SHORT TASK: Convert the entries, from the line containing "Click the Discrepancy column header" through the end of the entries, into a JSON list of strings, one string per line, omitting blank lines. Leave the pictures out of the list.

[Entries for finding displayed items]
>> Begin
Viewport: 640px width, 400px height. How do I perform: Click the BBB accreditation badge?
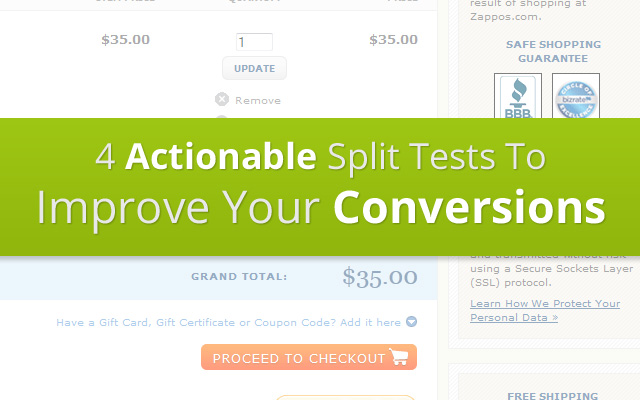pyautogui.click(x=516, y=96)
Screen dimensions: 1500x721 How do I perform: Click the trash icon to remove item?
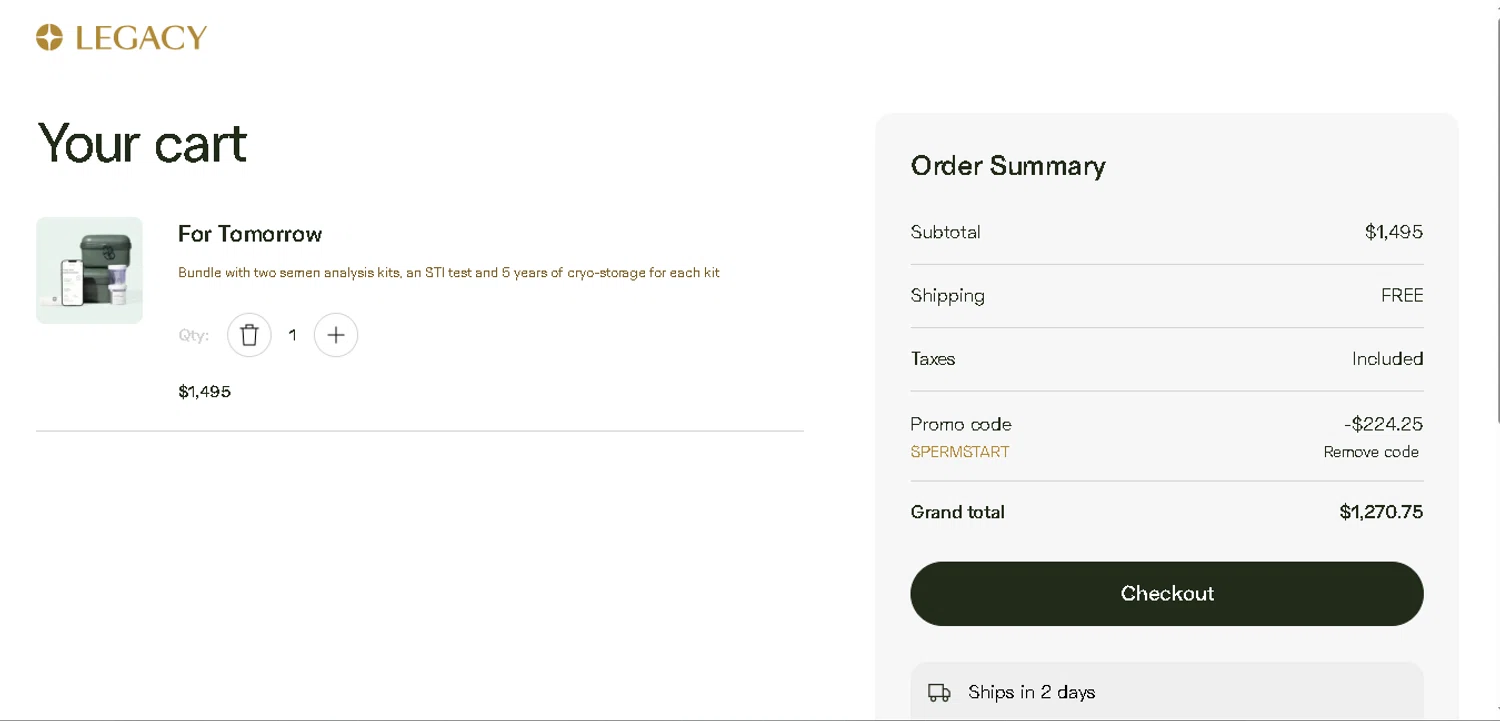pyautogui.click(x=249, y=335)
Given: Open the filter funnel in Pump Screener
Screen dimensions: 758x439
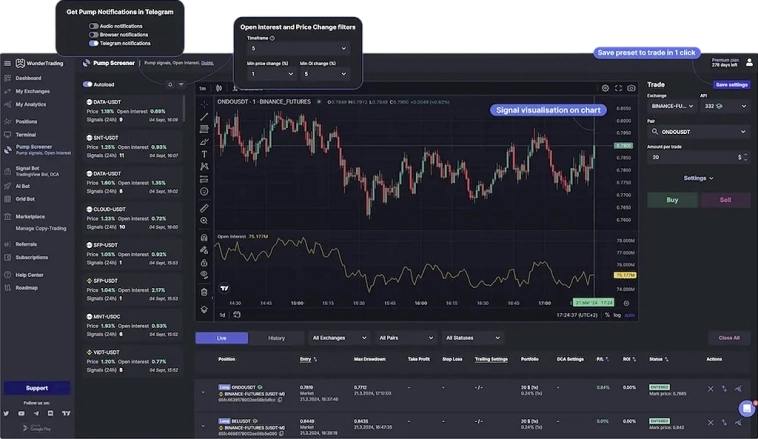Looking at the screenshot, I should 180,84.
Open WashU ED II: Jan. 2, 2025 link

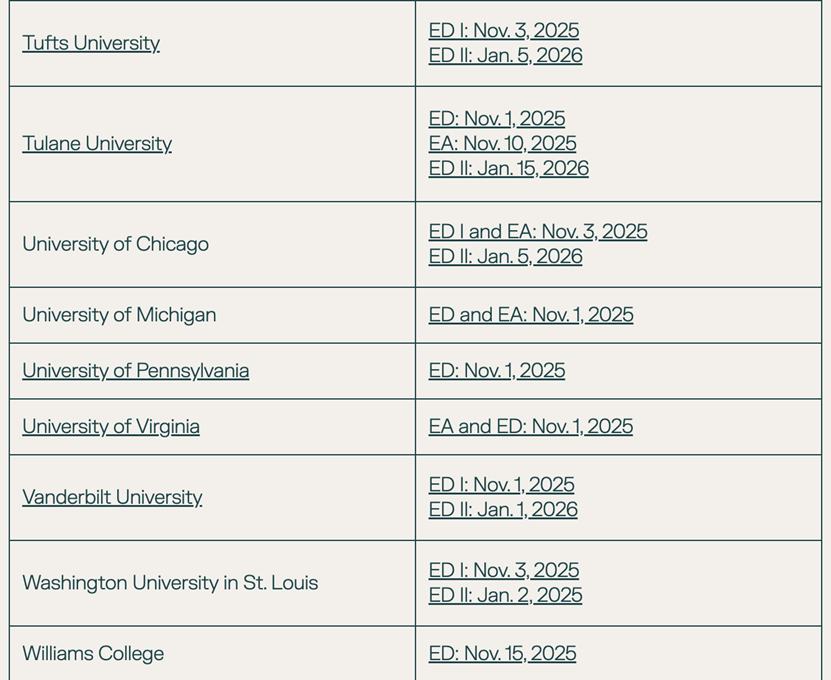coord(505,596)
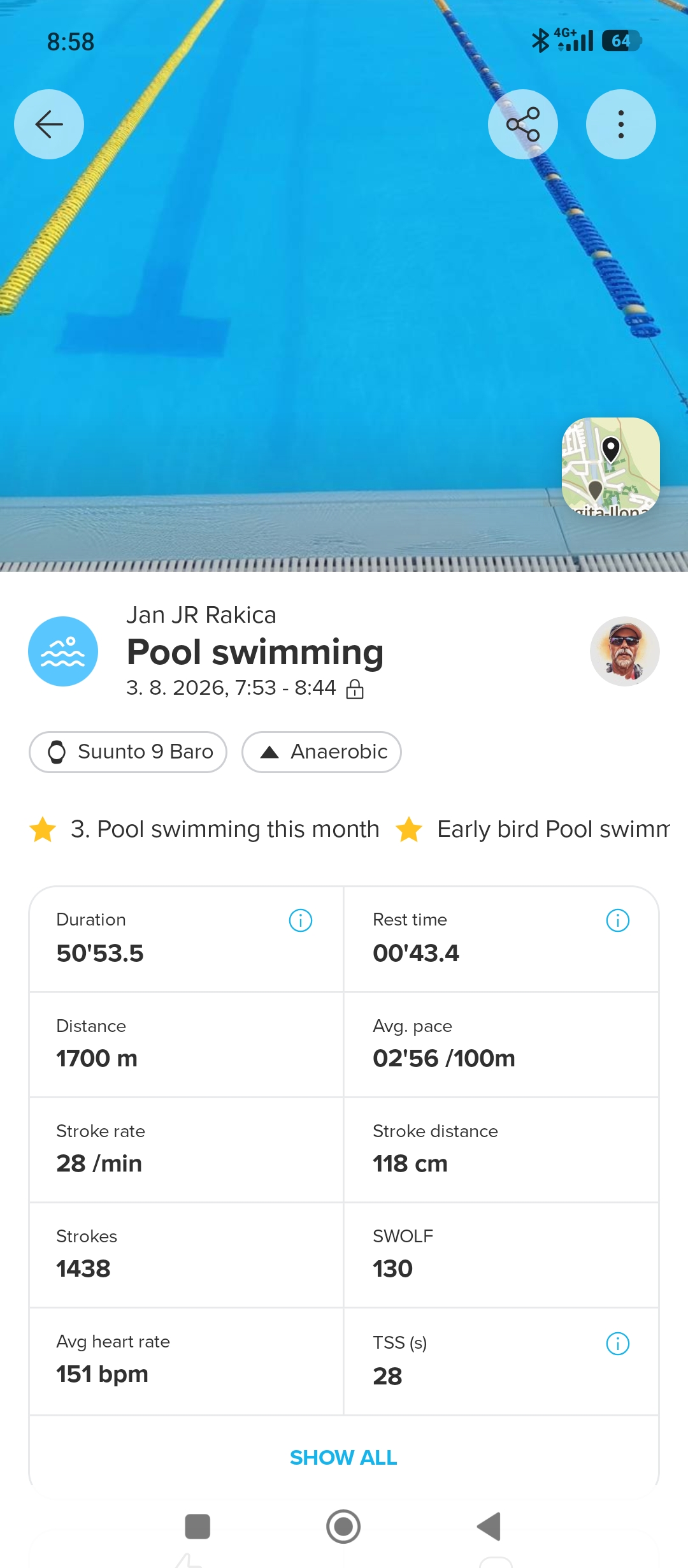Viewport: 688px width, 1568px height.
Task: Tap the Duration info icon
Action: click(x=301, y=920)
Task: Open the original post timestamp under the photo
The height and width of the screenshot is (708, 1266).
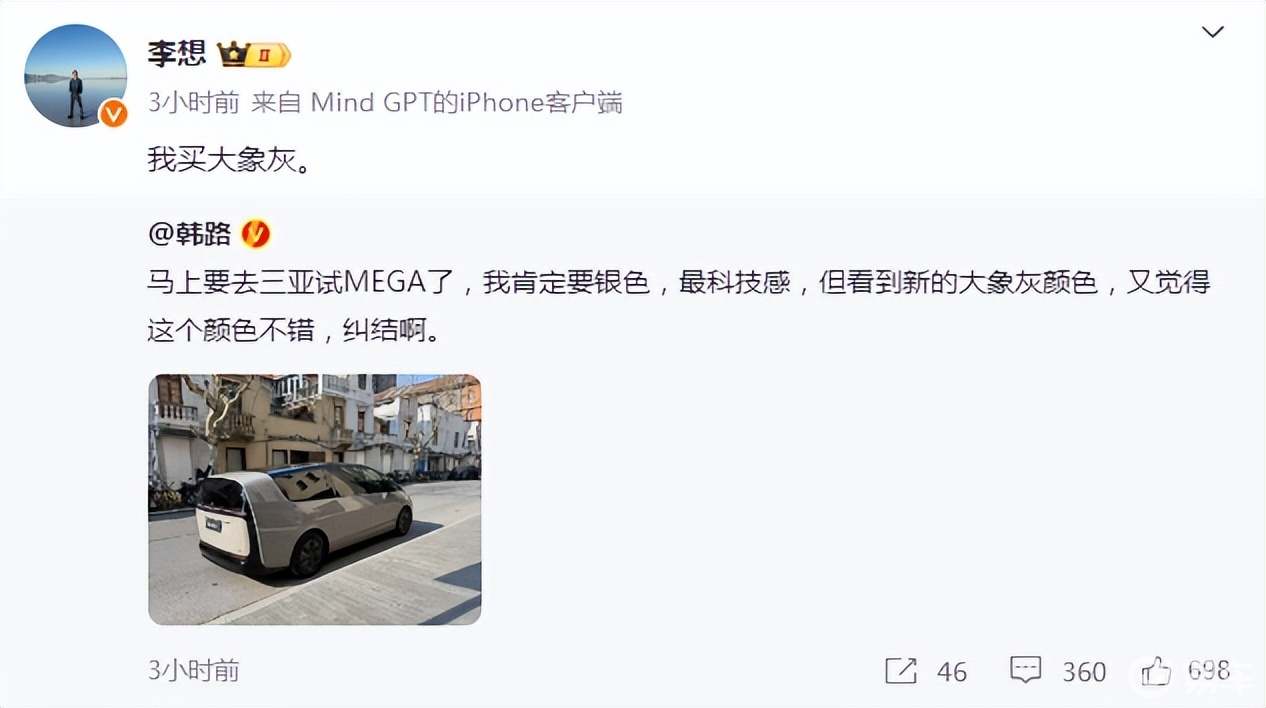Action: coord(194,670)

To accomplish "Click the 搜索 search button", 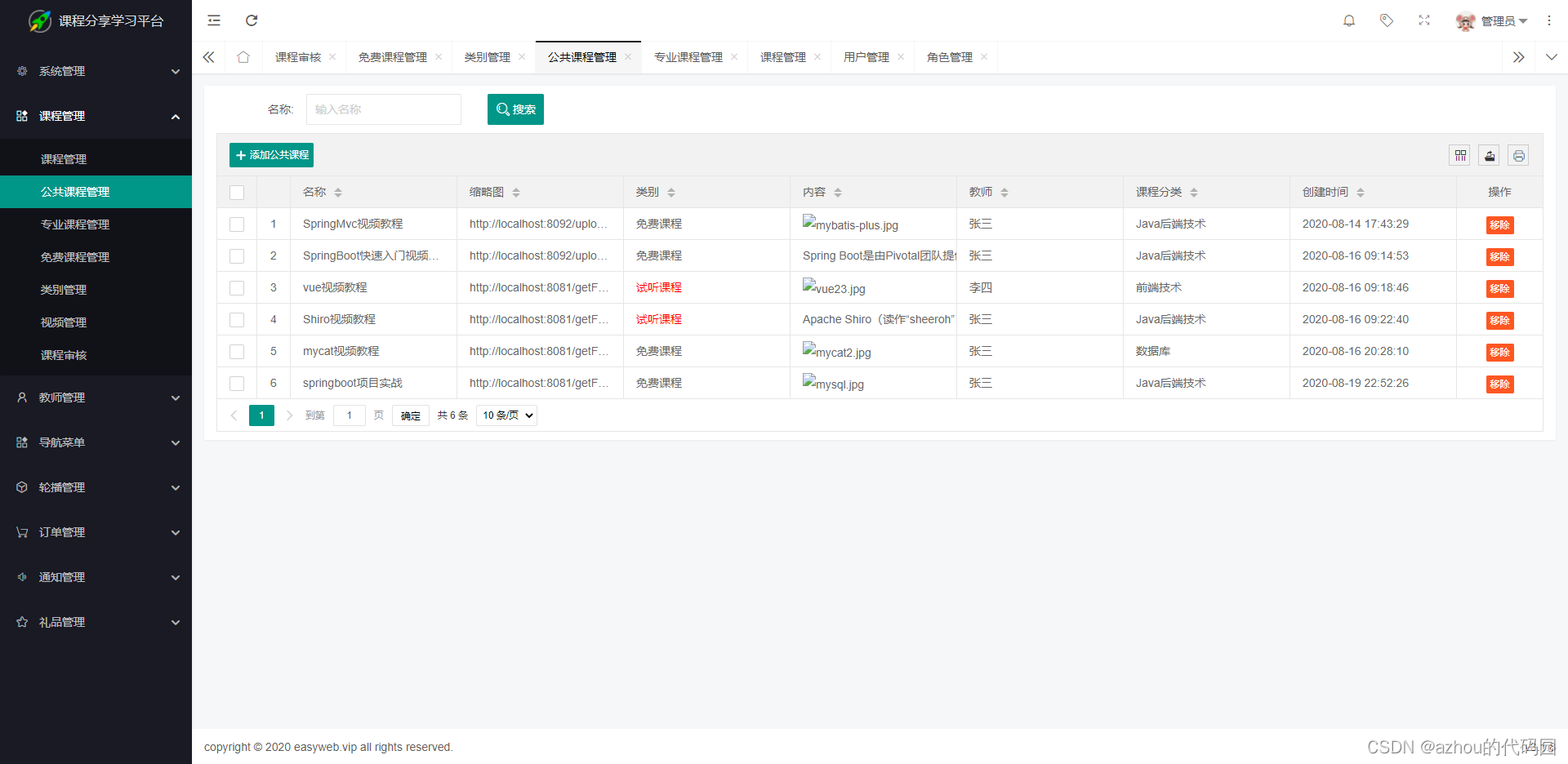I will (515, 109).
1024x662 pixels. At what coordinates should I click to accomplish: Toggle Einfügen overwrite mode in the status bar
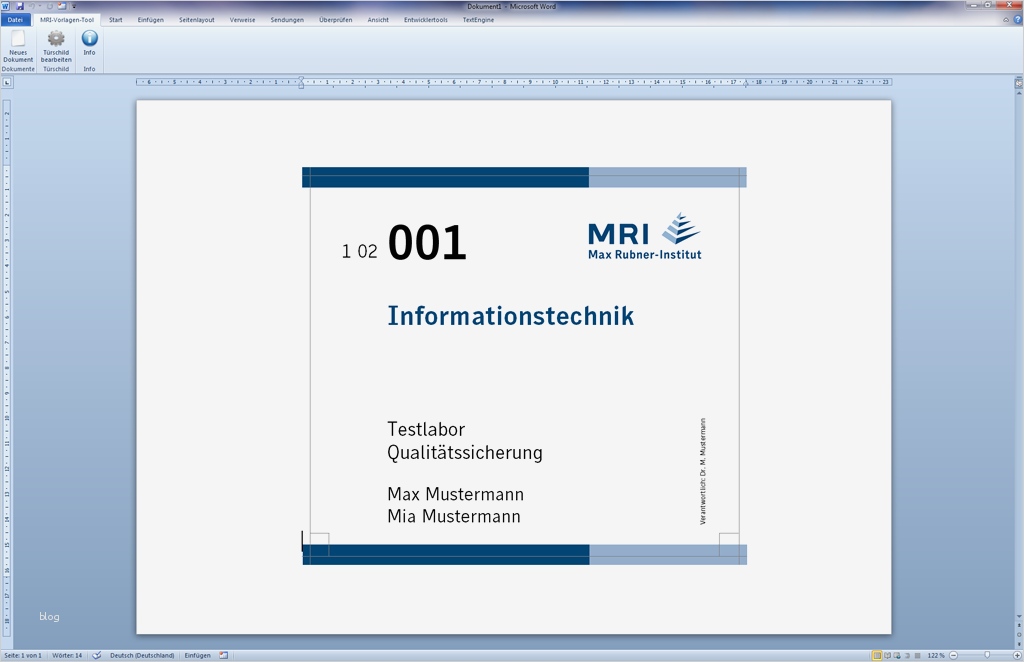coord(199,655)
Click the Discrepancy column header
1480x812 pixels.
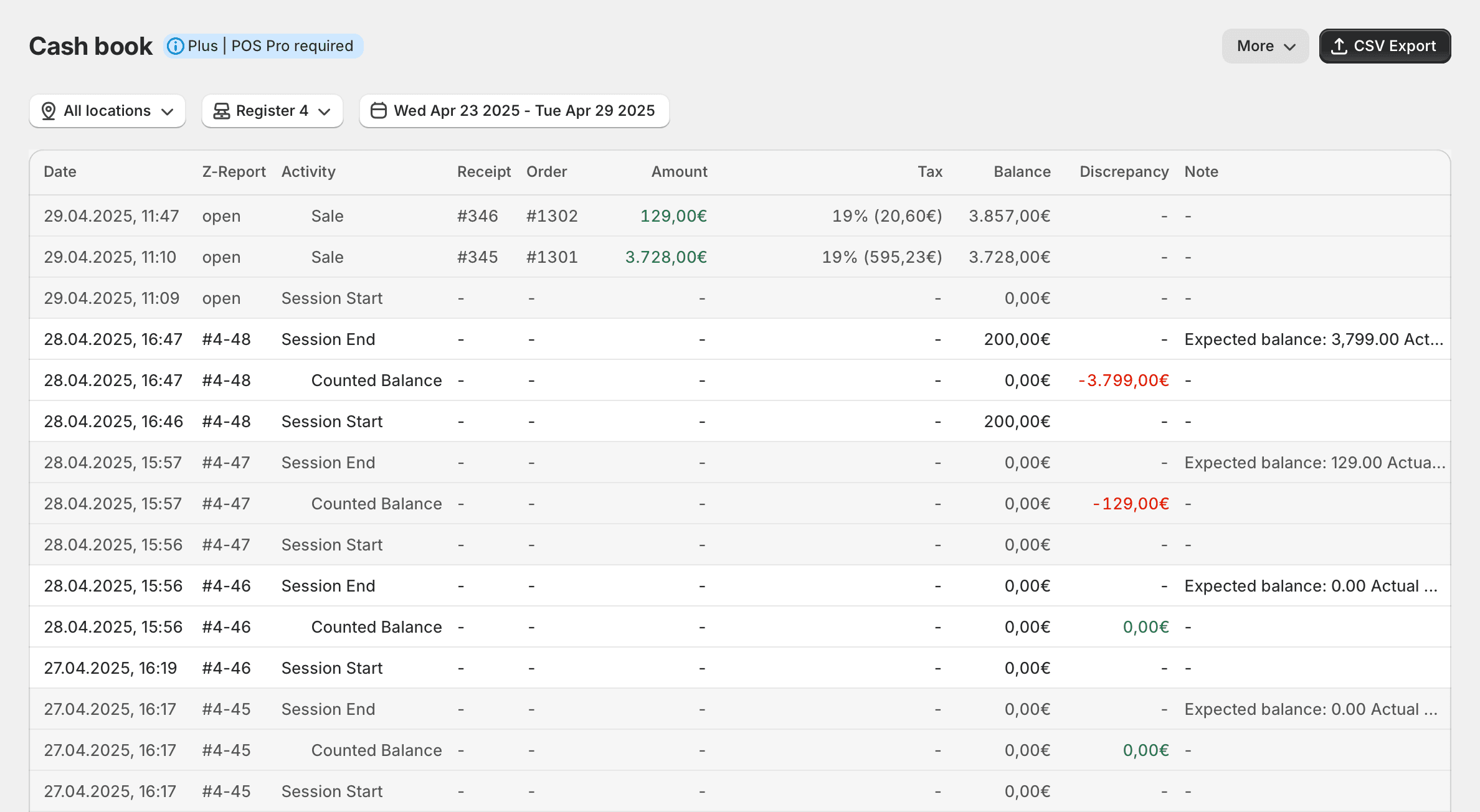(x=1123, y=172)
>> End
WRITTEN ANSWER:
[
  "Click the Discrepancy column header",
  "1480x812 pixels.",
  "(x=1123, y=172)"
]